[BEGIN PROVIDED ENTRIES]
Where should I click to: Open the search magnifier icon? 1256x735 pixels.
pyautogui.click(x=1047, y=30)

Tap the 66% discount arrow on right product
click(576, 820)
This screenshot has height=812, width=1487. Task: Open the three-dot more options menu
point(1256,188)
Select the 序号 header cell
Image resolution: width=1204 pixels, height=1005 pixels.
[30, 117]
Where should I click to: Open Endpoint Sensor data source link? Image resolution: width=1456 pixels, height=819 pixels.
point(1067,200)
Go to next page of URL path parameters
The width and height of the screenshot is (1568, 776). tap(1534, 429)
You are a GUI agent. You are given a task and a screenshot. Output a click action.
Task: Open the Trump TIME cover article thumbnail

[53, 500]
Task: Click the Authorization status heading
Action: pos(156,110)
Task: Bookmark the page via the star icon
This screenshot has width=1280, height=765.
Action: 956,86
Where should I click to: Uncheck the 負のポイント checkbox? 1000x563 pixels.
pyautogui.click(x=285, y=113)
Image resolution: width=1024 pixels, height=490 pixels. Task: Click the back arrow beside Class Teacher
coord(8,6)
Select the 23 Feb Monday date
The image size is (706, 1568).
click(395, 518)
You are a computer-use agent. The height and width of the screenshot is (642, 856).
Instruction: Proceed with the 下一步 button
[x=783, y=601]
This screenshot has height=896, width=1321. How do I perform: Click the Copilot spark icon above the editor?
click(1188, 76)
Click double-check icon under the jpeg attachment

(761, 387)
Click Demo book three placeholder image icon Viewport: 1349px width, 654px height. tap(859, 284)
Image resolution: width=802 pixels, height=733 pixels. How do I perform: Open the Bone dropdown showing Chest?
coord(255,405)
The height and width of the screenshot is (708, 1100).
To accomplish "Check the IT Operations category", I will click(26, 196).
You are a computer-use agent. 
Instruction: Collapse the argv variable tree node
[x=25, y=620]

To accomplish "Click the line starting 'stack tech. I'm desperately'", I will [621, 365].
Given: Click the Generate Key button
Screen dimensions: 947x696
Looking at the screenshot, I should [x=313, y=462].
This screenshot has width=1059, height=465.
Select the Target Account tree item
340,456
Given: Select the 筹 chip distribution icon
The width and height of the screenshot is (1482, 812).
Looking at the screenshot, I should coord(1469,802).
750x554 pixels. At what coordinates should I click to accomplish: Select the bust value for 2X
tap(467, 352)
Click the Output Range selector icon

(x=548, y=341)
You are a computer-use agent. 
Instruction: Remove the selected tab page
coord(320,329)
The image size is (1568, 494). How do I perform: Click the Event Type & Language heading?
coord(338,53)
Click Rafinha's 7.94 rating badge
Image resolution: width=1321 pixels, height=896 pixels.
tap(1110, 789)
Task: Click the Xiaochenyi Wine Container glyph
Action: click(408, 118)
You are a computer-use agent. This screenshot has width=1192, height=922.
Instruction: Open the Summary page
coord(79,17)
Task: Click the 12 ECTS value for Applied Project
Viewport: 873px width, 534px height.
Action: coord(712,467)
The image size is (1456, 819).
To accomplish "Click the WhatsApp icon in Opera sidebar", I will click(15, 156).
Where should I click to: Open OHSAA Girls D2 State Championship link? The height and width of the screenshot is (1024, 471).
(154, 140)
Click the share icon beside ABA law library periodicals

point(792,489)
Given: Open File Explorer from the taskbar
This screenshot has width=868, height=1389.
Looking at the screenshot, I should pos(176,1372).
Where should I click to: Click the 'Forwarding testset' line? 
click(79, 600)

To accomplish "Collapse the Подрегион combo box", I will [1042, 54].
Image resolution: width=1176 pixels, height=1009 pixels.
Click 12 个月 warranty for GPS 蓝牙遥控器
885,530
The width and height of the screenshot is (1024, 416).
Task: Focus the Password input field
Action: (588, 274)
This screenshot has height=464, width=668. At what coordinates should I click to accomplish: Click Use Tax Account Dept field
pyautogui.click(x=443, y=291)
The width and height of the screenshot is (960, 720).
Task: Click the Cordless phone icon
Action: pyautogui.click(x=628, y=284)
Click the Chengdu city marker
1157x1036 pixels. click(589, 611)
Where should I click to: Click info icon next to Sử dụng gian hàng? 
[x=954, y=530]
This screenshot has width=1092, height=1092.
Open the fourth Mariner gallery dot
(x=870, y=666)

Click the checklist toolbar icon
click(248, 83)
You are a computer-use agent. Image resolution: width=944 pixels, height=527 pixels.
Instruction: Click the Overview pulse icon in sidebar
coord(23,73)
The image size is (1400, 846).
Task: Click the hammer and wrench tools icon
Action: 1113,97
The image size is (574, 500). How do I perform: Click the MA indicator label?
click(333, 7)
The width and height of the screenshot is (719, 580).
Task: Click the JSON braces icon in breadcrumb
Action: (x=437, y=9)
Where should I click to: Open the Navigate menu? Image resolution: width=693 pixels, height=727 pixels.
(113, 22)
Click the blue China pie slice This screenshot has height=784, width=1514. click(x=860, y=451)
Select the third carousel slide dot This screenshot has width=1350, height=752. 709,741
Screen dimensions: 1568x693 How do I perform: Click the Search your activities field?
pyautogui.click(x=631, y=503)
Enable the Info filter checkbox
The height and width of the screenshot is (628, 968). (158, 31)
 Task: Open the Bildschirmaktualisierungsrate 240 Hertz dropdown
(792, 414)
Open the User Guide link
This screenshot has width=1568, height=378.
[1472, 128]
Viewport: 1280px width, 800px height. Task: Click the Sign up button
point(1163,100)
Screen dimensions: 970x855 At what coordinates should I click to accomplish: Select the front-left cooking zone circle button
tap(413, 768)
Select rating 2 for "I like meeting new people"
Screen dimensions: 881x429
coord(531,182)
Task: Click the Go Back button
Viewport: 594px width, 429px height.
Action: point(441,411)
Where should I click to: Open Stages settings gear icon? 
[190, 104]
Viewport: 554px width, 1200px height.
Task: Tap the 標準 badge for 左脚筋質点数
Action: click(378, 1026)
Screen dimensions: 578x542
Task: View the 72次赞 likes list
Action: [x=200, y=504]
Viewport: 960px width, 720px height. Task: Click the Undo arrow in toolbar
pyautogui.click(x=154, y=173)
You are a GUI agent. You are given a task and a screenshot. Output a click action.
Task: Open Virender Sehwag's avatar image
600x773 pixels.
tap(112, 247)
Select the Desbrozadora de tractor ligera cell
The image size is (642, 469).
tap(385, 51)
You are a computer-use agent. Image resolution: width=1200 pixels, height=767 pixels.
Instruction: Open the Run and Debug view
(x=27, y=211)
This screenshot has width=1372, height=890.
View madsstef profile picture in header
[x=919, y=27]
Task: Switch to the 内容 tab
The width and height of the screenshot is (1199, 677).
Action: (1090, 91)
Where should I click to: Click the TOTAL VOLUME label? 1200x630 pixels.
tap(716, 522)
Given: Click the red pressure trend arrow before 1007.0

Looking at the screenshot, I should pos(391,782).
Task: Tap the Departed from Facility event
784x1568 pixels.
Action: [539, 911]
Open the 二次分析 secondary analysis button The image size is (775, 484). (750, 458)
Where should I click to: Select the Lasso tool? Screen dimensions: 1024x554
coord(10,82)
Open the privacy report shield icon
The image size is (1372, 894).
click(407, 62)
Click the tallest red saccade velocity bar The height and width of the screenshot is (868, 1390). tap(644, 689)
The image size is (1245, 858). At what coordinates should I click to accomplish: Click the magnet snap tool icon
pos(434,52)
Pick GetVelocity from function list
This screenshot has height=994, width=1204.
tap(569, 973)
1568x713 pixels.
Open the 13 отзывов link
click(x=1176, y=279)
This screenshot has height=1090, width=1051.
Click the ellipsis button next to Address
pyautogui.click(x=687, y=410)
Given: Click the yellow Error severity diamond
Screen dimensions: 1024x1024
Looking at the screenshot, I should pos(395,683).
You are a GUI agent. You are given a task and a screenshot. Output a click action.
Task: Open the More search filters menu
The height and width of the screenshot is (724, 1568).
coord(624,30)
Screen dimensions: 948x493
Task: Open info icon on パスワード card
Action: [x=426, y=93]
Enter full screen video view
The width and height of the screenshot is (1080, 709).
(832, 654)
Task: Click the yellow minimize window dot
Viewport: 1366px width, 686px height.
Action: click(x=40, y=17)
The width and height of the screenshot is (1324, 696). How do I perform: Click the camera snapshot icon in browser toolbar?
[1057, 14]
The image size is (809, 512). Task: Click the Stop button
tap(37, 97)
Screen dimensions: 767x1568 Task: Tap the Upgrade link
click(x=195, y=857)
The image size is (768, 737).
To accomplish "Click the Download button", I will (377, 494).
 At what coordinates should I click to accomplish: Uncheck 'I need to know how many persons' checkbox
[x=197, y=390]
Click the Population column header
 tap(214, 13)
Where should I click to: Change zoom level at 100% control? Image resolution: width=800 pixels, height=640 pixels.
[END PROVIDED ENTRIES]
■ EXERCISE DESCRIPTION: Quote verbatim the rows from the line containing "This screenshot has height=812, width=1487." through the line containing "click(1188, 76)", both included.

■ SOLUTION TO THIS TASK:
This screenshot has height=812, width=1487. Task: Open the three-dot more options menu
point(1256,188)
Select the 序号 header cell
Image resolution: width=1204 pixels, height=1005 pixels.
[30, 117]
Where should I click to: Open Endpoint Sensor data source link? Image resolution: width=1456 pixels, height=819 pixels.
point(1067,200)
Go to next page of URL path parameters
The width and height of the screenshot is (1568, 776). tap(1534, 429)
You are a GUI agent. You are given a task and a screenshot. Output a click action.
Task: Open the Trump TIME cover article thumbnail

[53, 500]
Task: Click the Authorization status heading
Action: pos(156,110)
Task: Bookmark the page via the star icon
This screenshot has width=1280, height=765.
Action: 956,86
Where should I click to: Uncheck the 負のポイント checkbox? 1000x563 pixels.
pyautogui.click(x=285, y=113)
Image resolution: width=1024 pixels, height=490 pixels. Task: Click the back arrow beside Class Teacher
coord(8,6)
Select the 23 Feb Monday date
The image size is (706, 1568).
click(395, 518)
You are a computer-use agent. The height and width of the screenshot is (642, 856).
Instruction: Proceed with the 下一步 button
[x=783, y=601]
This screenshot has height=896, width=1321. How do I perform: Click the Copilot spark icon above the editor?
click(1188, 76)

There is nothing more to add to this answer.